Content starts

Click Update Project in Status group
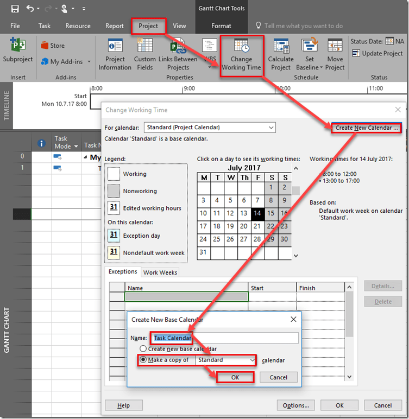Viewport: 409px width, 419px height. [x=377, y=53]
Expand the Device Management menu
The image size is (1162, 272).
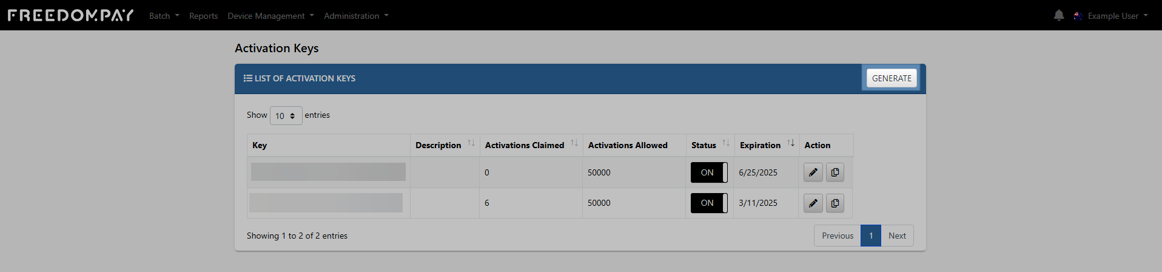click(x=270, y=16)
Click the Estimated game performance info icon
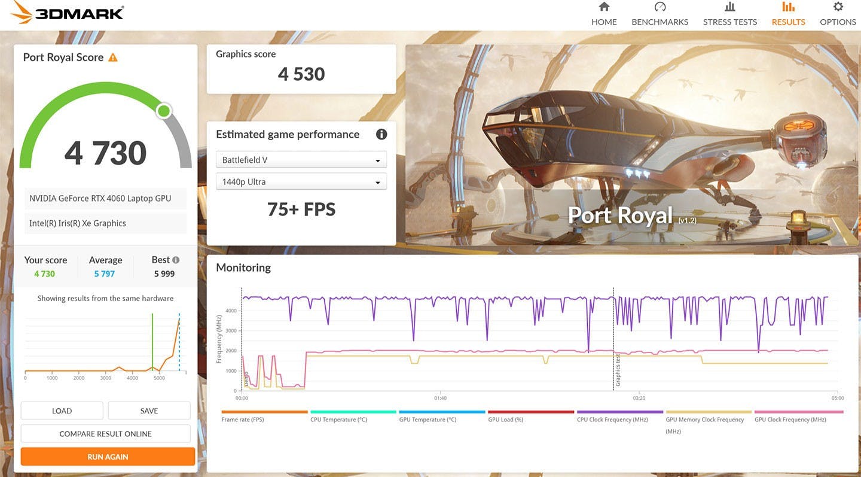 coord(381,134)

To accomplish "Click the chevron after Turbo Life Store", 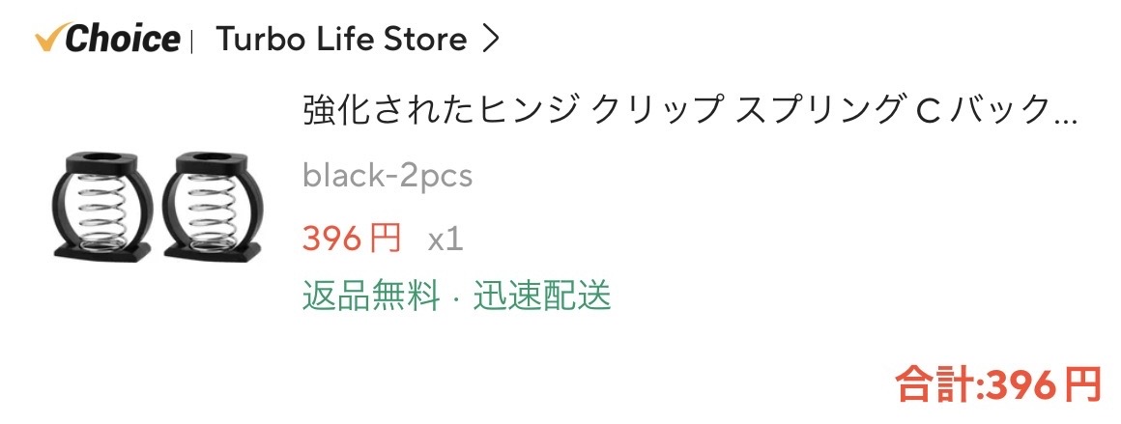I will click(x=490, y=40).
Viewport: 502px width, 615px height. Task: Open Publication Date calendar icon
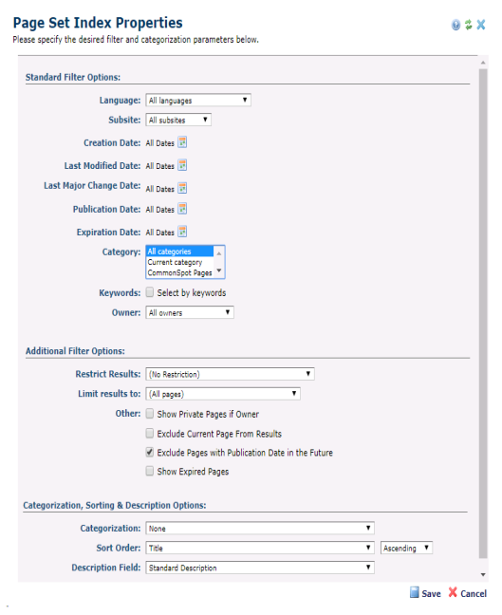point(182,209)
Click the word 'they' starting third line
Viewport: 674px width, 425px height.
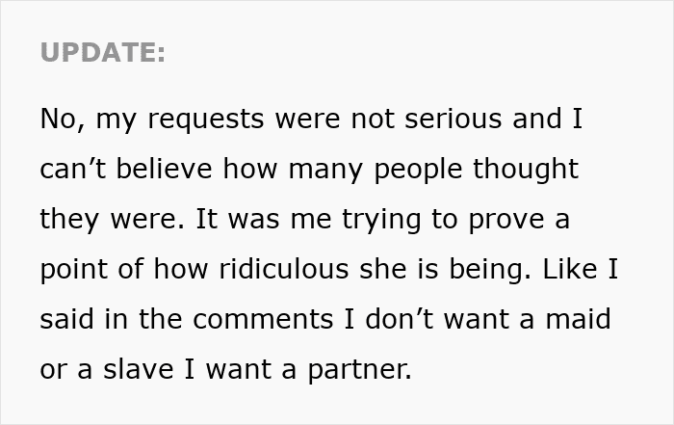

Content ends
Content starts

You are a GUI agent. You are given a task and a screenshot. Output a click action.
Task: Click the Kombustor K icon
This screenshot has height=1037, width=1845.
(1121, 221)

Content ends

*To do:* Look above for the line with "Viewport: 502px width, 615px", then print it and each line after it down to and including the line with "Viewport: 674px width, 425px height.". Leave out the pictures and keep the wording exact.

*Output of the task:*
Viewport: 502px width, 615px height. Task: Open Publication Date calendar icon
point(182,209)
Click the word 'they' starting third line
Viewport: 674px width, 425px height.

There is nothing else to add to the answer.